Veronica Brisko said she thought she had the perfect life as Miss Maryland, and never thought she would be infected. Veronica has been HIV+ for 14 years. Veronica Brisko said she thought she had the perfect life as Miss Maryland, and never thought she would be infected. Veronica has been HIV+ for 14 years.
By: Larkin Belton

    Palmetto AIDS Life Support Services hosted a candlelight vigil at the South Carolina State House Tuesday night to help spread awareness of HIV/AIDS.
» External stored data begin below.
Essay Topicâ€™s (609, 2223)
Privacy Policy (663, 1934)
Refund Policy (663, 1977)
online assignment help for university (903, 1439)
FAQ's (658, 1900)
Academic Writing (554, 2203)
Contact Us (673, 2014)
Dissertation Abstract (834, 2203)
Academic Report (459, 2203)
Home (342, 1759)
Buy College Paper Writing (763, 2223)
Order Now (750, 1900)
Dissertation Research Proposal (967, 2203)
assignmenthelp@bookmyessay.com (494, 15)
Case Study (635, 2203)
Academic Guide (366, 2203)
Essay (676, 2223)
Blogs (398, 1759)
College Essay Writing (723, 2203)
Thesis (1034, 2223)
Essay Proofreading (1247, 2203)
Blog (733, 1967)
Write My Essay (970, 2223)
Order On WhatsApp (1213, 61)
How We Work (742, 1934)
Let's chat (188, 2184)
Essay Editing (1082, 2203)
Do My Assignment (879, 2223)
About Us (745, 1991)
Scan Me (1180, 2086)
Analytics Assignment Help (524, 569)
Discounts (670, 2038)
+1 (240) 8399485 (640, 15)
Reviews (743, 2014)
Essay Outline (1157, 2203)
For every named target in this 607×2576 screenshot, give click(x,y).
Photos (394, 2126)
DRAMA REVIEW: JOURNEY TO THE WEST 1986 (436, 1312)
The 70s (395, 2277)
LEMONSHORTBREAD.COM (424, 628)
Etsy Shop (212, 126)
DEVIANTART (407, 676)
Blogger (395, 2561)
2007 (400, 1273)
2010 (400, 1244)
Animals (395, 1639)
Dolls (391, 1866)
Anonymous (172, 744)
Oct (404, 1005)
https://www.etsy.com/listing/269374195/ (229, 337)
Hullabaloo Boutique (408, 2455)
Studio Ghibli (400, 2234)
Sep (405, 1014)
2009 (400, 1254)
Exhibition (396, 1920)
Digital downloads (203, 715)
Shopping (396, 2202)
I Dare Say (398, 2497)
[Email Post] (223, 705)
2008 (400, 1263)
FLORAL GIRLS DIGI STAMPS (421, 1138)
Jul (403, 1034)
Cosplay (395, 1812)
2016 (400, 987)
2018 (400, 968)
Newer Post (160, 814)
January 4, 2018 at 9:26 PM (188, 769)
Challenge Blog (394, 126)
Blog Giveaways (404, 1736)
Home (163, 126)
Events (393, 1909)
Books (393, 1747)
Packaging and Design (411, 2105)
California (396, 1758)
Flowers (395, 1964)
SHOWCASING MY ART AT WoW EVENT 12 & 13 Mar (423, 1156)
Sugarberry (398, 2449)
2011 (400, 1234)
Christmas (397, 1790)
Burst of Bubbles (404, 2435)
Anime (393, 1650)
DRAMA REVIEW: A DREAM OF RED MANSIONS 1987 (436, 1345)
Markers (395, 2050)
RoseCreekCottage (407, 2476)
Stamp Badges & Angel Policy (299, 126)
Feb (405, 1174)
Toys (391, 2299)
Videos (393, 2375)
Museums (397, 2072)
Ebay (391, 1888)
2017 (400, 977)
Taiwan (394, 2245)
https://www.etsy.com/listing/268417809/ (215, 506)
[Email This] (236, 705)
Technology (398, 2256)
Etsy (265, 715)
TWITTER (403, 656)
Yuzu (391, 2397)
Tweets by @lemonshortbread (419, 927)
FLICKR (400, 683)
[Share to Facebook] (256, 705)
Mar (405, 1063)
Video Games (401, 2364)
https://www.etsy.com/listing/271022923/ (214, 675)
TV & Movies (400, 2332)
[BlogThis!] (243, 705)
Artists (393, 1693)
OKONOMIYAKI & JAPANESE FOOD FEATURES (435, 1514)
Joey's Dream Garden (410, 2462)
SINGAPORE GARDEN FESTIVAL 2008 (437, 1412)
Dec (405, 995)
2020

    Palmetto AIDS Life Support Services, or PALSS, was formed in 1985 to help South Carolinians fight the war against AIDS. The organization  offers free services to people diagnosed with or at risk of contracting HIV/AIDS and help for their loved ones.

     HIV stands for Human Immunodeficiency Virus. Center for Disease Control says the virus that can lead to Acquired Immunodeficiency Syndrome, or AIDS. The human body cannot get rid of HIV the way it does other viruses. That means that once you have HIV, you have it for life.

     The CDC reports there are over 1.1 million people living in the United States with HIV/AIDS and there are over 50,000 new infections per year. South Carolina currently ranks eighth in the nation for infected by the disease.  

    Event speaker Veronica Brisko has been living with HIV for over 14 years, but wasn't diagnosed until over a year after contracting it.   

    “Everyone needs to get tested… I didn't think I needed to. I figured… college graduate. Had a good relationship. Just what I thought was a normal life. And I didn't find out I was HIV positive until I was very ill," she says.

     Veronica was just one of several speakers and had one goal: to spread awareness of HIV/AIDS and encourage everyone to "know your status."

    “One of the messages we want to get out to people is you must know your status. We want people to begin talking about their status so we can start dispelling some of the myths and conceptions about HIV, said PALSS Executive Director Carmen Julious.